現在は、その代わりに戦争時代の歴史展示やカタルーニャ出身のアーティストによる作品が置かれています。
歴史を越え、そして未来へ
歴史の暗い部分を担ってきたモンジィック城ですが、現在は市民のレクレーションの場として使われています。
カタルーニャの歴史が動くと共にこの城の役割も変わっていきましたが、さて未来はどうなるのでしょうか?
まさか歴史は繰り返される? であってほしくないですね。
訪問動画
アクセス(市バス)
市内からのアクセスとしては2通りあり、まず一つ目は地下鉄のスペイン広場まで行き、そこで市バスに乗り換えていくと言う方法(動画参照ください)。
この場合はバスが無料で乗り継げ、実質お金が掛からないのがポイント。
【スペイン広場】★☆☆☆☆ スペイン広場は、バルセロナ中心地へと入る西の玄関口です。空港と市内をや…. |
アクセス(ロープウエイ)
次に、地下鉄パラレル(Paral-lel)駅まで行きそこから地下鉄チケットで無料で乗り継げるフニクラと、バルセロナの絶景を見ながらゴンドラで行く方法。
ゴンドラは有料になりますが、空中散歩はかなりお勧めです。
【フニクラ】 地下鉄ハパラレル駅からモンジュイックの丘まで無料で結ぶケーブルカーは…. |
【ゴンドラ】 バルセロナの街を一望できるゴンドラで空中散歩を楽しんでみては…. |
まとめ&アドバイス
モンジュイックの頂上に建つ城。既に述べましたが城と言っても要塞だったこともあり建物自体、特に内部には何も残っておらず見どころは殆どありません。
ただその代り、街を一望できる眺めがあり、それが最大のウリとなっています。
初めてのバルセロナ旅行の方なら、ここに来る理由は全く無いと思いますが、2,3度目バルセロナ旅行で時間がある方なら一度行って損はないでしょう。
入場料金も安いですし、天気の良い日を選んでピクニックがてらに行かれることをお勧めします。
あと、多少の語学力が必要ですが、ガイドツアーに参加すると秘密の場所にも案内してくれるので歴史に興味ある人にはこちらもおすすめ。
お勧め度:7点/20点 ★★☆☆☆ |
住所 | Carretera de Montjuic, 66 【地図はこちら】 |
URL | http://ajuntament.barcelona.cat/castelldemontjuic/en |
TEL | 932 564 440 |
開館 | 10月-3月 10:00~18:00、 4月-9月 10:00~20:00 |
料金 | 一般・5€、シニア66歳、17~29歳は3€。

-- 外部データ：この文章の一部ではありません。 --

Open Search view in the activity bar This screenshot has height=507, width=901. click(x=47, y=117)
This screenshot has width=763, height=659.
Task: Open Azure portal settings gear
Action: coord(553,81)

16歳以下無料 毎週日曜15:00-から無料 毎月第一日曜は終日無料 ガイド付きツアー: 英語 毎日12:30-、15:00- (一般・10€、16歳以下5€) |
最寄駅 | 地下鉄 1 3 号線 Espanya駅からバス150番に乗り終点下車、徒歩4分。 フニクラ パルク・モンジュイック駅からロープウエイに乗り終点下車、徒歩2分。 |
記事は取材時点のものです。現在とは記事の内容が異なる場合もありますのでご了承ください。間違った情報、また有用新情報、分かり難い点や質問等ございましたら情報共有いたしますので、サイト内の「バルセロナ観光情報掲示板」に書き込んでください。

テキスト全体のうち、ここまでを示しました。